School officials at William Paterson University in New Jersey, are reviewing videos that show a sociology professor telling students that the Apollo moon landing was faked, and promoting other conspiracy theories.

Professor Tells Class About Conspiracy Theories

Freshman student Benny Koval, from Fair Lawn, said that she decided to take videos of the lectures after Professor Clyde Magarelli told things in class that she described as questionable, some of which made her comfortable as a Jew.

The 18-year-old said that besides denying the moon landings, Magarelli also brought up conspiracy theories that deflated the number of Jews who died during the Holocaust, suggested that the Irish were the first slaves in America, and that the Native Americans are not indigenous people.

Koval posted the videos of Magarelli on Twitter commenting how the professor wasted his time and money. She said that she decided not to file complaint paperwork since she would be required by the university to agree to a "quasi-gag order." She also admitted that some students shunned her actions and have been calling her names like "Hitler."

"Never in my life did I imagine myself tweeting "my Sociology professor thinks the moon landing was faked", but here we are," Koval tweeted. "Clyde Magarelli presents unfounded conspiracy theories as facts at our public university."

A video showed the professor telling the students that there are currently no mechanical systems that are capable of landing on the moon.

Earlier Complaints

It also appears that the professor has long been telling students about conspiracy theories. Comments left on the Ratemyprofessors.com, which allows students to assign rating to their professors, show earlier complaints about the questionable facts Magarelli teaches

"This man will not teach you anything but conspiracies without any backup evidence to support what he says," one reviewer wrote.

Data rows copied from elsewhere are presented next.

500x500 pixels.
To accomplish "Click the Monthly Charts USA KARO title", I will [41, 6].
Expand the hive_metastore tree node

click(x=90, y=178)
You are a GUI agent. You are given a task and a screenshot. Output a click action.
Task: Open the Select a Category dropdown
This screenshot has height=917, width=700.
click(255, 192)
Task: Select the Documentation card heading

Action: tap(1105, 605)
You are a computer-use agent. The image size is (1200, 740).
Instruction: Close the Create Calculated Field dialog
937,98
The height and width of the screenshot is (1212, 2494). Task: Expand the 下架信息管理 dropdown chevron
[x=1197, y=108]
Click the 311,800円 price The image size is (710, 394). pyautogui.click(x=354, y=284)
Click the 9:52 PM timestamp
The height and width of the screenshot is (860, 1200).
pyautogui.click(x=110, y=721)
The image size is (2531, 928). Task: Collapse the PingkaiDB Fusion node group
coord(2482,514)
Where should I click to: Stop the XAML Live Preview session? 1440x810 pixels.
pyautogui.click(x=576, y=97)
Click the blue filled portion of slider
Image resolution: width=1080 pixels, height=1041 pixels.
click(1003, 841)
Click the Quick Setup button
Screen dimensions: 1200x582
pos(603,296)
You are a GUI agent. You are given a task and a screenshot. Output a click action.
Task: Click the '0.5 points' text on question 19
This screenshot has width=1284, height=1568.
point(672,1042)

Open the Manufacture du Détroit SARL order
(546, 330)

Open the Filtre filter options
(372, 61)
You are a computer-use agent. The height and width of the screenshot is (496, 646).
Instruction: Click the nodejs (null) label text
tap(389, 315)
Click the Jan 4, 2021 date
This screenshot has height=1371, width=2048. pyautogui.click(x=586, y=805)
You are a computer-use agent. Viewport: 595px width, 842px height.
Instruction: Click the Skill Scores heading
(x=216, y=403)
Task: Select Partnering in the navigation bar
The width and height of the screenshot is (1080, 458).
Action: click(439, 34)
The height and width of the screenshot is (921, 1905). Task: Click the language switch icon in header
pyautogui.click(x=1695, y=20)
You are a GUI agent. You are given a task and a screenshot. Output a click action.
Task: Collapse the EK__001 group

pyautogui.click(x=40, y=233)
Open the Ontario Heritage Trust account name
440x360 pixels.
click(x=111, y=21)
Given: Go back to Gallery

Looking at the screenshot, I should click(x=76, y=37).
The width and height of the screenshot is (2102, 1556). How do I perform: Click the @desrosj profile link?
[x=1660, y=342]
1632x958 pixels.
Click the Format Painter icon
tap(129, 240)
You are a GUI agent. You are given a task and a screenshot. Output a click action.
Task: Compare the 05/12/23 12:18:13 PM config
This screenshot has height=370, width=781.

"He makes up historical facts and sells this as the truth! Claims the inquisition did not kill people, that some terrorist organizations are not terrorist at all, that 9/11 is the Air force's fault."

The university has already investigated the professor in 1994. According to the university newspaper at the time, the professor distributed handout that taught that the more realistic number of Jews who died during the holocaust was between 700,000 and 800,000 when the actual number is around 6 million. He allegedly said that far more Jews died in factories that in death camps.

Magarelli also claimed that he was a former U.S. spy.